## Directions for this task
Return the stretch of the material from the line containing "Task: Open Viva Goals from the sidebar" through the end of the material, copied verbatim.

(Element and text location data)
□ □ □ □
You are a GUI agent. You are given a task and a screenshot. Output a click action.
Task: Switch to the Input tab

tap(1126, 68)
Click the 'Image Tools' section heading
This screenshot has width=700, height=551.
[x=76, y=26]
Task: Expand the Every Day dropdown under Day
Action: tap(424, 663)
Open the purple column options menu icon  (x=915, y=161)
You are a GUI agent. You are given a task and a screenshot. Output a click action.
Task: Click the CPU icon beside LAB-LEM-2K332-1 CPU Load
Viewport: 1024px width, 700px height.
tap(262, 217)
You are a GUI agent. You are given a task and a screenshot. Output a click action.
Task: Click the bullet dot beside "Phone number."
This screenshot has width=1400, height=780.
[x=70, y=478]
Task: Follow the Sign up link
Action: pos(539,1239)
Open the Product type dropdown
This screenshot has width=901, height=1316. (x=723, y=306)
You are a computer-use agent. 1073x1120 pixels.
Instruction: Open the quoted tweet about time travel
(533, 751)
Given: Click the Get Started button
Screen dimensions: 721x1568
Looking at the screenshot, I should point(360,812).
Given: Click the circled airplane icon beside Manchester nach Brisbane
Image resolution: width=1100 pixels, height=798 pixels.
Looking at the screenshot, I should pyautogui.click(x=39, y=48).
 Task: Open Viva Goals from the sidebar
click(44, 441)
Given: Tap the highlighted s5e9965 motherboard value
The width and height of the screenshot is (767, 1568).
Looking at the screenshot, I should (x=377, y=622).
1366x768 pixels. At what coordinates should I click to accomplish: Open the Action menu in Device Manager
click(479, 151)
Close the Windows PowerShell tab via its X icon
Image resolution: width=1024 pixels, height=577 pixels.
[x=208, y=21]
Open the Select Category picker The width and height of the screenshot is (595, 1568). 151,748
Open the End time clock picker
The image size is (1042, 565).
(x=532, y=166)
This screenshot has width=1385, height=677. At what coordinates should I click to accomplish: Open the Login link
□ □ □ □
## Solution to the problem
 Task: Open Viva Goals from the sidebar
click(44, 441)
Given: Tap the highlighted s5e9965 motherboard value
The width and height of the screenshot is (767, 1568).
Looking at the screenshot, I should (x=377, y=622).
1366x768 pixels. At what coordinates should I click to accomplish: Open the Action menu in Device Manager
click(479, 151)
Close the Windows PowerShell tab via its X icon
Image resolution: width=1024 pixels, height=577 pixels.
[x=208, y=21]
Open the Select Category picker The width and height of the screenshot is (595, 1568). 151,748
Open the End time clock picker
The image size is (1042, 565).
(x=532, y=166)
This screenshot has width=1385, height=677. At what coordinates should I click to accomplish: Open the Login link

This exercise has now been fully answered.